WHAT YOU SHOULD DO:
Quote the lines of the material below exactly, from the line containing "Given: Click the back arrow circle icon" through the end of the material, and leave the pictures out.

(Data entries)
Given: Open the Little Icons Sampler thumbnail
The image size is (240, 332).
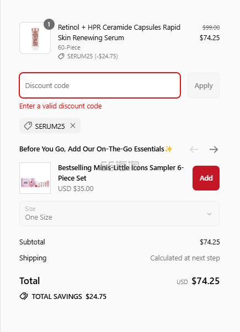Looking at the screenshot, I should click(x=35, y=178).
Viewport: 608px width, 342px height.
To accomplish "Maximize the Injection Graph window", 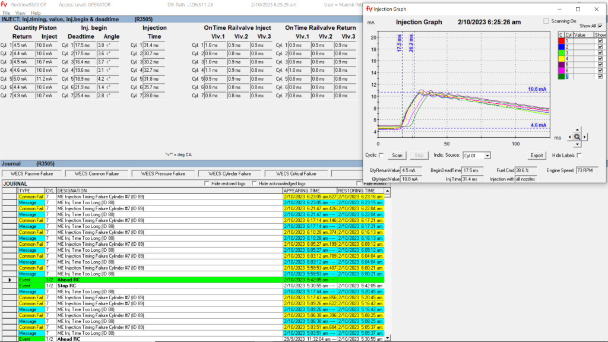I will (x=578, y=10).
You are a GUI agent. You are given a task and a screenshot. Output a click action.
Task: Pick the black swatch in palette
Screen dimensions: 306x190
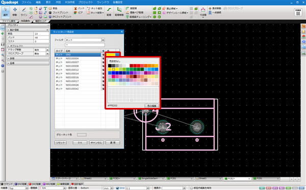coord(110,66)
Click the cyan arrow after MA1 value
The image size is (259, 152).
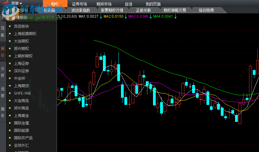click(x=101, y=16)
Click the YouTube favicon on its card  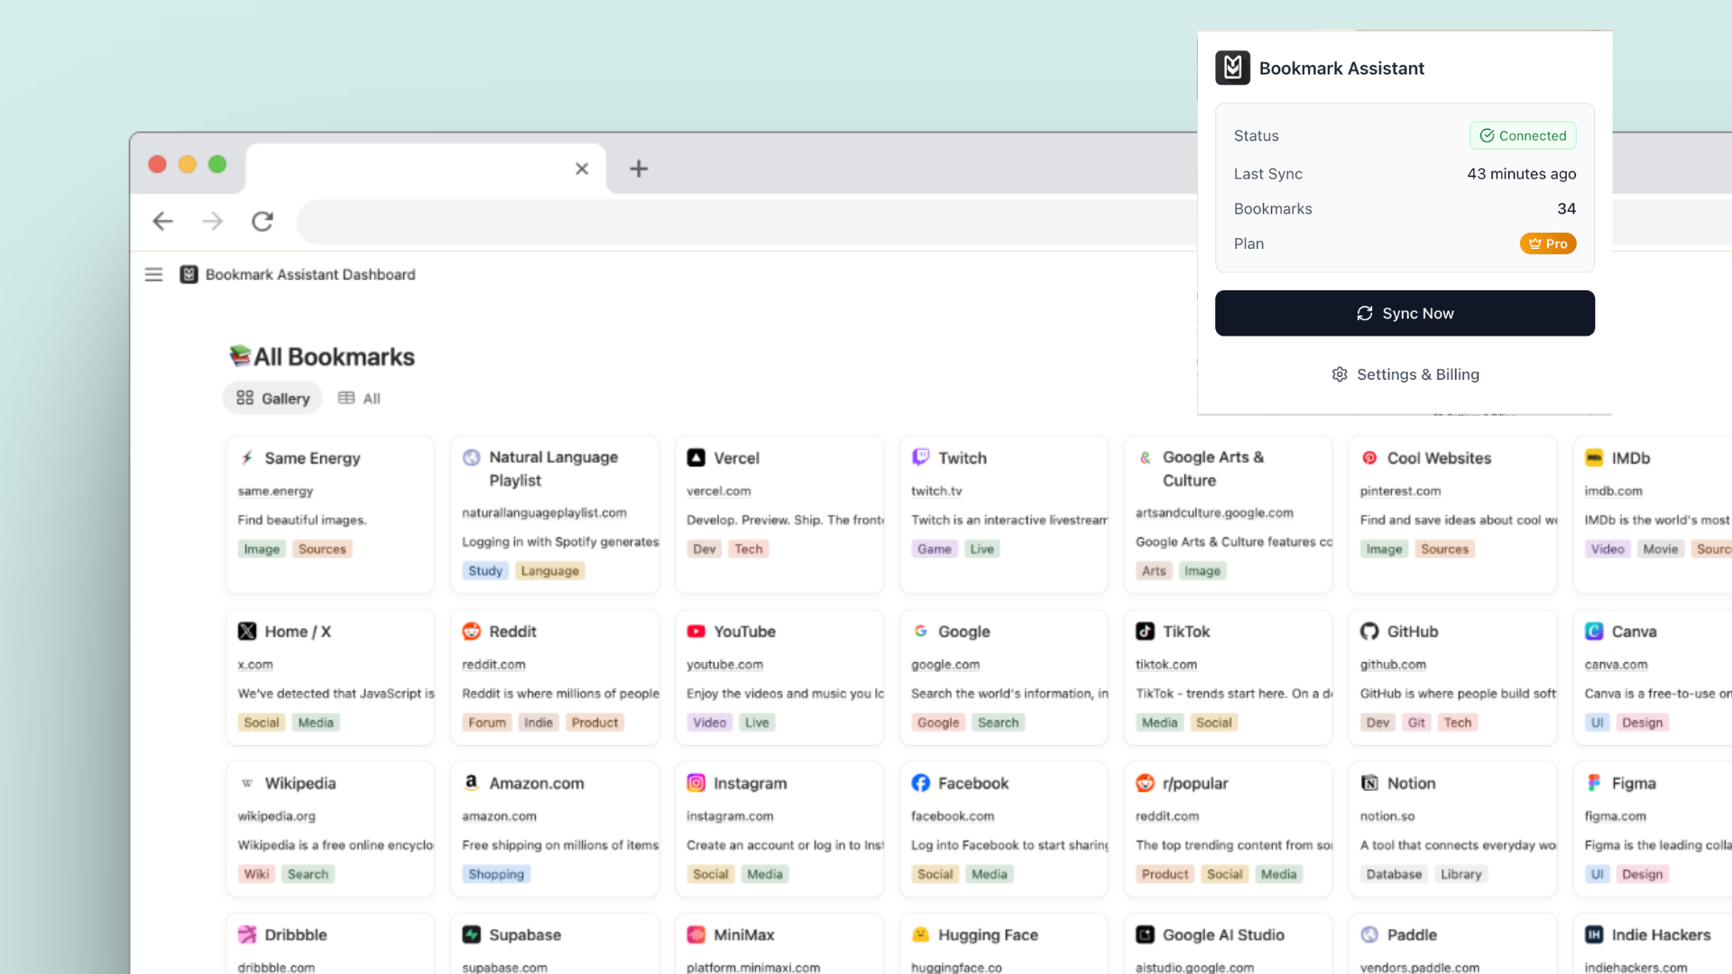pyautogui.click(x=696, y=631)
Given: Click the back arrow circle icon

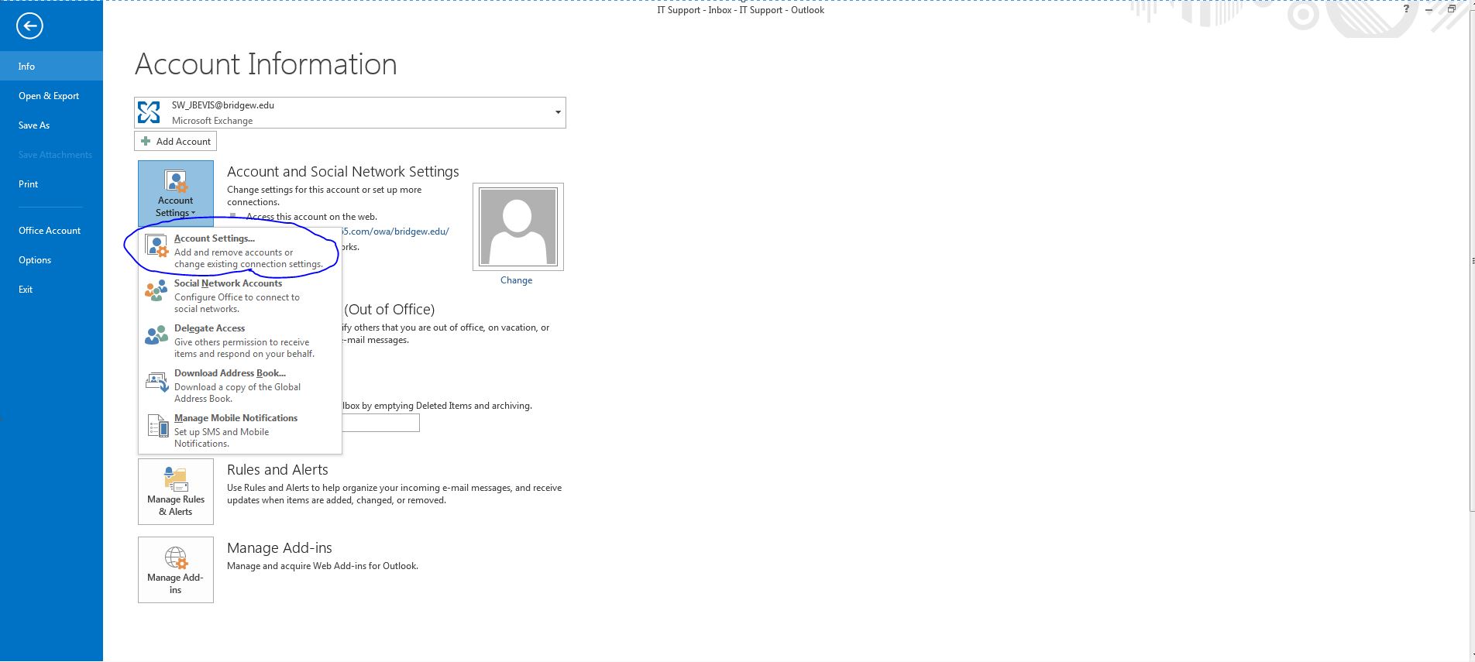Looking at the screenshot, I should click(29, 26).
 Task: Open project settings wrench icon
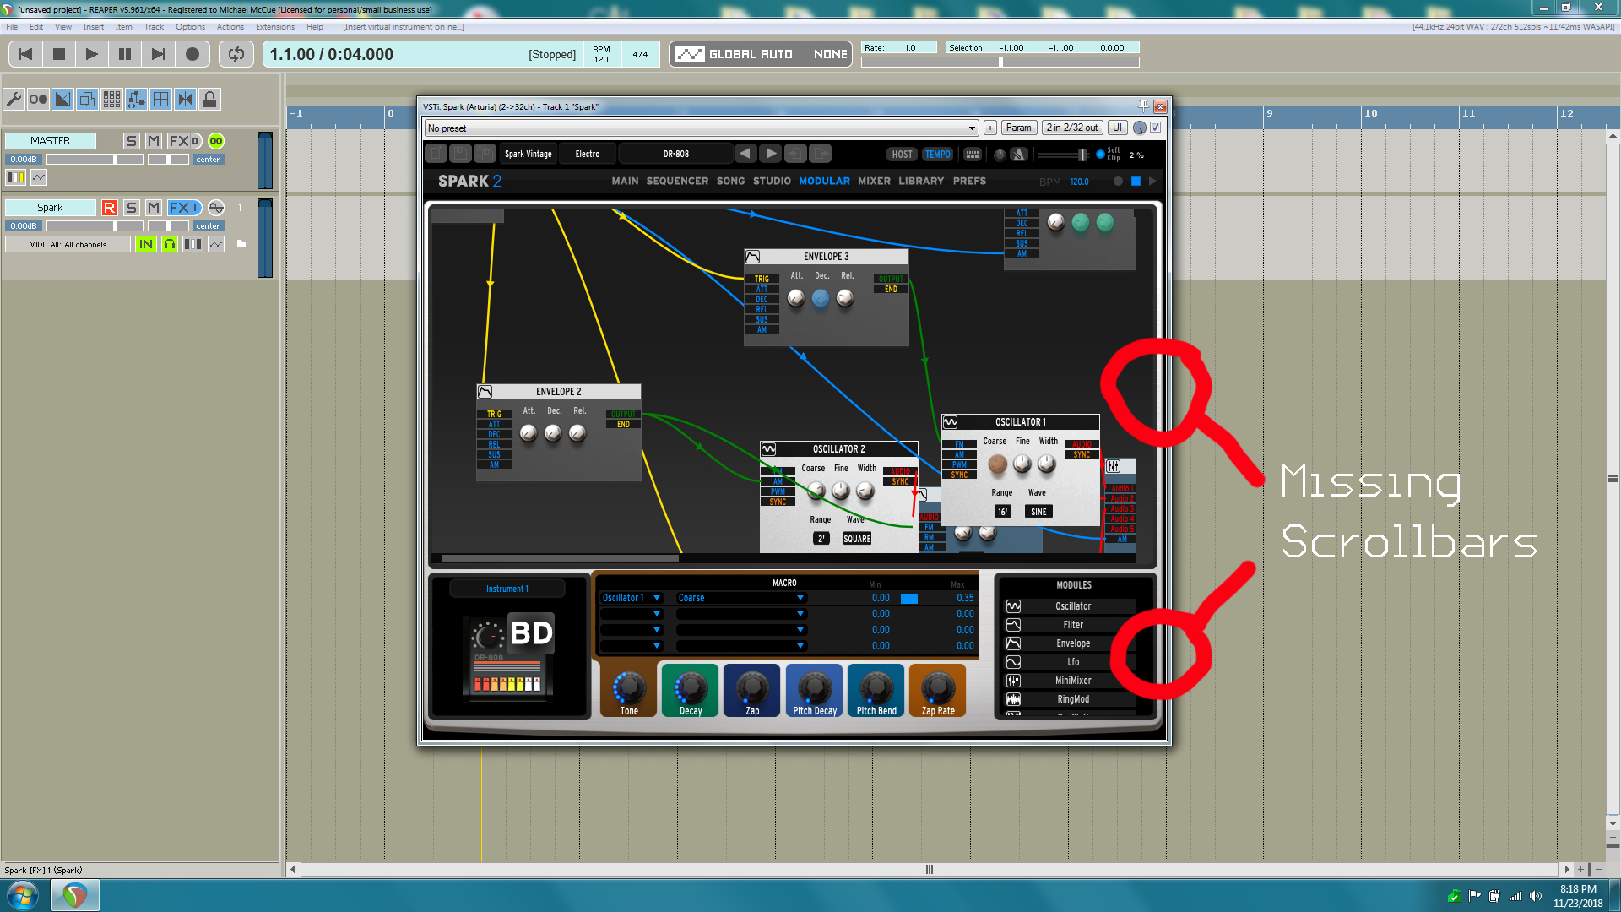point(14,100)
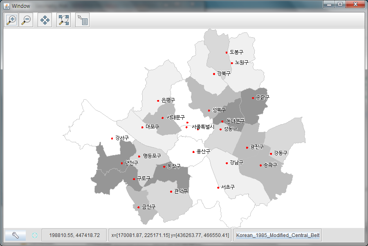This screenshot has width=368, height=246.
Task: Activate the Pan tool with arrows
Action: (x=45, y=20)
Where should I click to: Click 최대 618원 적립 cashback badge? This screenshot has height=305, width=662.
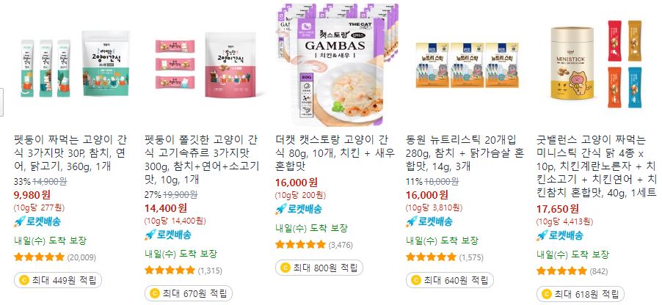580,294
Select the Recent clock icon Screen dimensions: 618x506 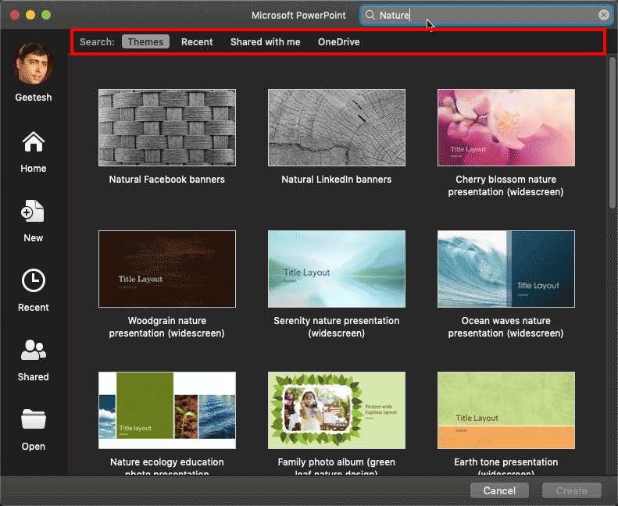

SOLUTION TO THIS PROBLEM:
Given: Click the back arrow circle icon

Looking at the screenshot, I should click(29, 26).
 Task: Open project settings wrench icon
point(14,100)
This screenshot has width=368, height=246.
Task: Activate the Pan tool with arrows
Action: (x=45, y=20)
Where should I click to: Click 최대 618원 적립 cashback badge? This screenshot has height=305, width=662.
580,294
Select the Recent clock icon Screen dimensions: 618x506 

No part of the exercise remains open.